In connection with the municipal elections, we will publish a series of blogs in which the political student organizations of the parliamentary parties will take a stand on mental health policy. At Nyyti, we want to increase the social debate on mental health and thus increase our turnout. You can find out about Nyyti’s municipal election goals here. You can also find a more detailed election schedule on the page.

Exhaustion, remote studying until late at night, and an everincreasing sense of loneliness. Is this supposed to be the best time of our lives, studying? Students’ wellbeing is in crisis, and the situation cannot be fixed without serious measures.

Wellbeing is a basic requisite for the smoothness and progress of studies. Therefore, our society needs to invest in student’s wellbeing and mental health in terms of both structure and attitudes.  

We can’t accept that seeking help is delayed or not done at all in fear of taboos around mental health. Mental health matters must be systematically put on an equal footing with physical health.  

When the mind is shattered or the physical wellbeing malfunctions, it’s natural for a student to seek help from student health care. The expansion of the Finnish Student Health Service to also cover UAS students was an enormous equality reform; there’s no question about it. In order to serve its purpose, student health care must have sufficient resources for ensuring the availability of services for all students without an unreasonable wait.  

In practice, this means the following: The number of study psychologists must be increased to a sufficient level in every university and college. All students must be offered an entry check-up together with a study psychologist. When the therapy guarantee is implemented, help will be available faster for mental health problems. Student health services must be available yearround because mental health challenges do not appear in the same cycle as the educational institutes’ holiday periods.  

Mental health is much more than medicine. Expanding the hobby guarantee to also cover university students could be well worth considering. The idea behind university sports activities could be broadened to university hobby activities from the perspective of supporting students’ wellbeing. The concept of a hobby would have to be understood in a wide sense, catering to the students’ different interests. 

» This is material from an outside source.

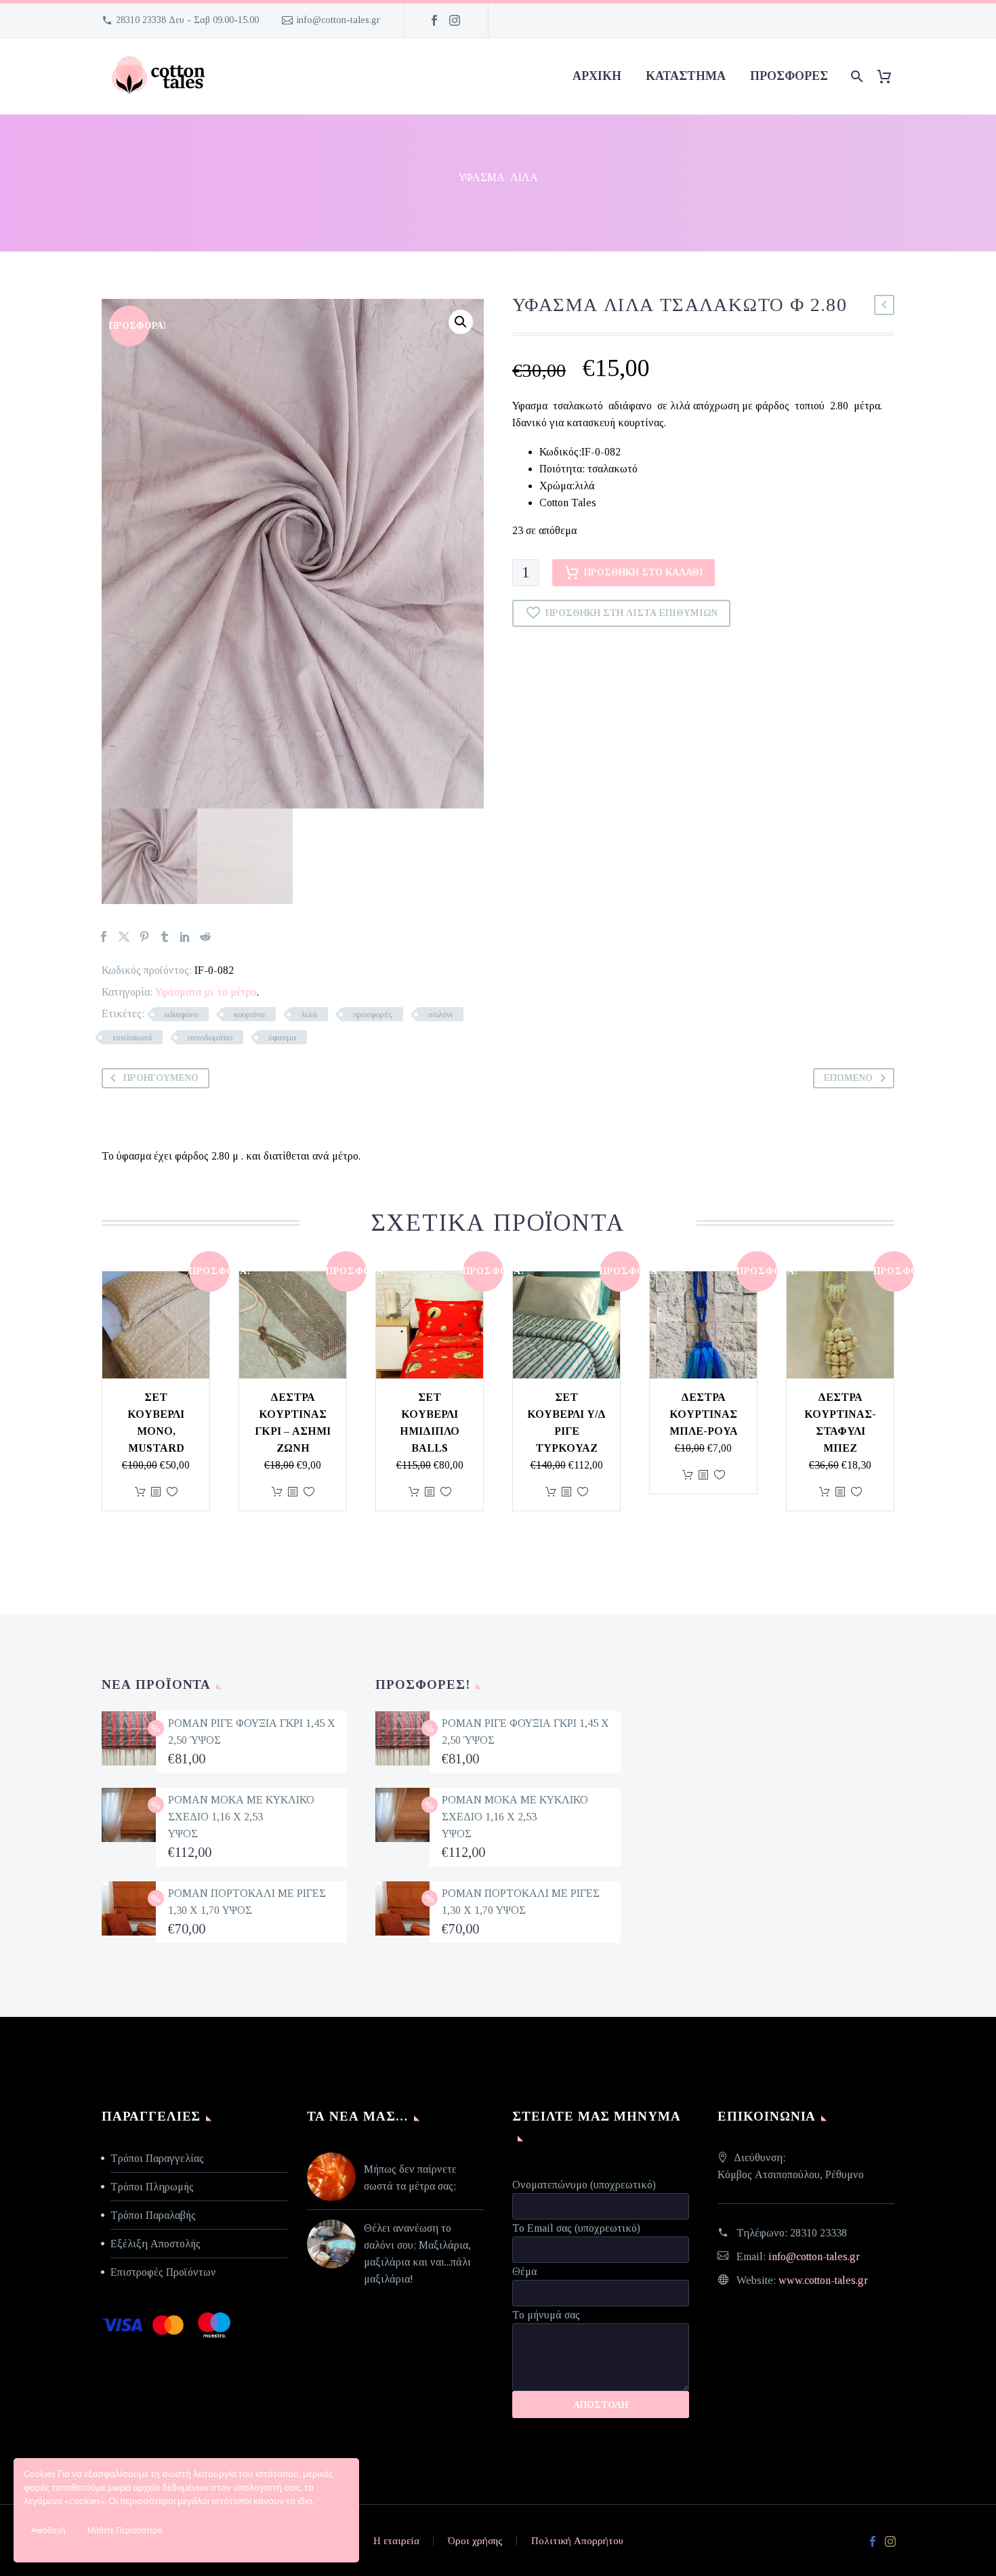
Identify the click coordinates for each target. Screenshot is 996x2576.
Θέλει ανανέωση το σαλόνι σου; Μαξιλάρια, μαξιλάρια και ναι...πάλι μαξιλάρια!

Social relationships have become increasingly important as remote studies have become common. The sense of community is left low due to the lack of contact teaching, which has a negative effect on motivation and mental wellbeing. Universities must create structures that support the community spirit and are also accessible remotely. When creating communities that care, the biggest role and responsibility is ours. Let’s be friends for each other, even remotely.